▶ Brief: Retype the listing lines starting at the line containing "The image size is (684, 492)." and ending after the line containing "Action: (139, 10)", with both of those lines included. Omit the pictures from your answer.

▶ Provided records:
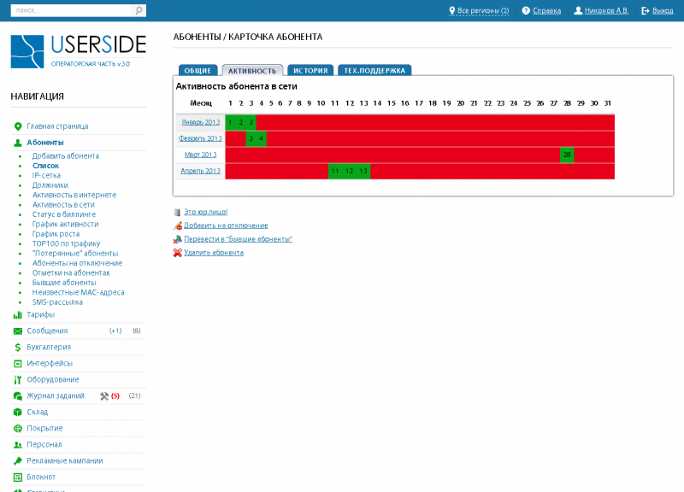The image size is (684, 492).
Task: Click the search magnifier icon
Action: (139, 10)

* * *

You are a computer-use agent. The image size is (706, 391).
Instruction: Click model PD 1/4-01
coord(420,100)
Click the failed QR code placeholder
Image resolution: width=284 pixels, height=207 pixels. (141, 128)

▶ Expected output:
The image size is (684, 492).
Task: Click the search magnifier icon
Action: (139, 10)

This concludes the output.